The TLC’s Lease Cap rules ensure that the costs associated with the operation of yellow medallion taxicabs by taxi leasing agents, of which SLS Jet is one of 62, are fairly shared with drivers who are their customers. Drivers pay the lease fees, which range from $105 to $132 per 12-hour shift for those who lease by the day, prior to starting their shifts, with their day’s earnings going to recoup lease fees and other expenses, such as fuel and taxes. The first investigative collaboration with the A.G.’s Office culminated in a December 2013 settlement with the city’s largest taxi operator, Evgeny Freidman, and four taxi lease agents, in which these agents had fraudulently overcharged drivers for taxi leases. Friedman and the parties in that case paid almost $750,000 in driver restitution, and $500,000 in penalties.
“The drivers who came forward are the heroes who forced cap enforcement practices in the industry.
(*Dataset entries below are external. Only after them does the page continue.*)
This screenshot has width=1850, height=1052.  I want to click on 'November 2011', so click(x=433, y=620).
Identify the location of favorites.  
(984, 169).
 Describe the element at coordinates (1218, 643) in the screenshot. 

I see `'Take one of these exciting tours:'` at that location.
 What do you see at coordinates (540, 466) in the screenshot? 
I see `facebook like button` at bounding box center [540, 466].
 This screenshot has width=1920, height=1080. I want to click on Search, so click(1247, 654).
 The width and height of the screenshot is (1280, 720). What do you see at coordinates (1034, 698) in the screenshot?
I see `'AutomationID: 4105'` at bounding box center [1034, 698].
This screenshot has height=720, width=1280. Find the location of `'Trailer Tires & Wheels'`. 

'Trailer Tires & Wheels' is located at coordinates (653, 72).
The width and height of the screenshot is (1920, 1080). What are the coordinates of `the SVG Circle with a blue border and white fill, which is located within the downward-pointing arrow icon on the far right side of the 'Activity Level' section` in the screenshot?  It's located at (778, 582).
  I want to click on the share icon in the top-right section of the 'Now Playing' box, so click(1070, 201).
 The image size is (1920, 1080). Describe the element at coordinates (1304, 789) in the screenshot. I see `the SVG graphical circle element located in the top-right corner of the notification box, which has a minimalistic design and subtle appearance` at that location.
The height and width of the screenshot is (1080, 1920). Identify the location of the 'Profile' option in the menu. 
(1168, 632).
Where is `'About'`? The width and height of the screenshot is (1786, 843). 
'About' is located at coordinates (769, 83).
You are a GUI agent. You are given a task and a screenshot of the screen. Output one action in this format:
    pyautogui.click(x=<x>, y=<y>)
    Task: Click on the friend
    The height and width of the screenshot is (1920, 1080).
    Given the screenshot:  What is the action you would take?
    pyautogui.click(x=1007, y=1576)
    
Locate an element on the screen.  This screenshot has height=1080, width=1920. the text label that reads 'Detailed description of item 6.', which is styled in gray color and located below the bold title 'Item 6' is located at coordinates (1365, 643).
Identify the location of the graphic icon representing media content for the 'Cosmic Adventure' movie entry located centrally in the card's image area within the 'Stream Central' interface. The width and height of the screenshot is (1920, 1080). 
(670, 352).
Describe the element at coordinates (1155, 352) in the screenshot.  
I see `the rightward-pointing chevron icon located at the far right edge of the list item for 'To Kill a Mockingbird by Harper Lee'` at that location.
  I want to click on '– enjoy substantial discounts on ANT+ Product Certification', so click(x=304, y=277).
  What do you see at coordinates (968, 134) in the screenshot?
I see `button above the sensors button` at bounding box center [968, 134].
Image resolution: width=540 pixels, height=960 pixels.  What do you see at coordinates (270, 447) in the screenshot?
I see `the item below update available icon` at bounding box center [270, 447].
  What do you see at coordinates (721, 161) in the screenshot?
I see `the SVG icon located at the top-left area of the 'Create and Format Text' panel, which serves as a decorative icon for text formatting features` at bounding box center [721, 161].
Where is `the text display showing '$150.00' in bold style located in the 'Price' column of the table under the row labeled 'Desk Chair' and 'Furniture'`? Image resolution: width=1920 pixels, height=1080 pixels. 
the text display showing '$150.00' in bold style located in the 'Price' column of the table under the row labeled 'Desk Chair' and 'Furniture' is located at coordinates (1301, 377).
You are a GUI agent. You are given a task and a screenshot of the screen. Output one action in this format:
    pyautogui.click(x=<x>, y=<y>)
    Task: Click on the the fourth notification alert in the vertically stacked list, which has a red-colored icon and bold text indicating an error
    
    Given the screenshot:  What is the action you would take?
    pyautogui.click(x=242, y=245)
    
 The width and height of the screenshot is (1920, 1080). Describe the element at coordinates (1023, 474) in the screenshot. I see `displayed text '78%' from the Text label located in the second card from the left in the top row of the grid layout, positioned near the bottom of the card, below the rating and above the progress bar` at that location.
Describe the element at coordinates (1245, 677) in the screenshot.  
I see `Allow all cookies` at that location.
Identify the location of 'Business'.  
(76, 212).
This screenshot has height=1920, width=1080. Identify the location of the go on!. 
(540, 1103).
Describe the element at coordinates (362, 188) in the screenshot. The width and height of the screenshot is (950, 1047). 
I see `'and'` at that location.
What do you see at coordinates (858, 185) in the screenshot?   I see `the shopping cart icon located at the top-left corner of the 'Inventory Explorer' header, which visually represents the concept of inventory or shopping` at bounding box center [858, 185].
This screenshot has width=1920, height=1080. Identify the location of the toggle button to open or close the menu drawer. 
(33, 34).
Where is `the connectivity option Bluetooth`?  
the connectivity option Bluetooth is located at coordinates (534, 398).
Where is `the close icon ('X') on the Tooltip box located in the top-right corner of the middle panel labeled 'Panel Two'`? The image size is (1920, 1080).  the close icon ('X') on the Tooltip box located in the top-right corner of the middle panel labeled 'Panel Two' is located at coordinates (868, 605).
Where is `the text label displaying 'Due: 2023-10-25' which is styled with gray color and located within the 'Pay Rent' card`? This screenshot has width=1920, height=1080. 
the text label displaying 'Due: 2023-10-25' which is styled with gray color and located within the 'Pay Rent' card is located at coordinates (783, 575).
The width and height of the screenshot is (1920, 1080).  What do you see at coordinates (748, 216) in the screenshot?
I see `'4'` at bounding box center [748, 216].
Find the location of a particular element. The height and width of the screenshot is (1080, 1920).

They took on retaliation and harassment in the name of justice and today they have triumphed,” said NY Taxi Workers Alliance organizer Bhairavi Desai. “Given a driver who overcharges by $10 loses their license and faces prosecution for multiple offenses, the SLS Jet owners should be relieved for not facing criminal charges. We thank the leadership of A.G. Schneiderman and the Labor Bureau and TLC Chair Joshi and her prosecutors for staying the course and sending the message that drivers’ economic rights will be protected.”
• One part of the drivers’ overcharging were so called ‘late fees’ for supposedly returning the leased cab too late.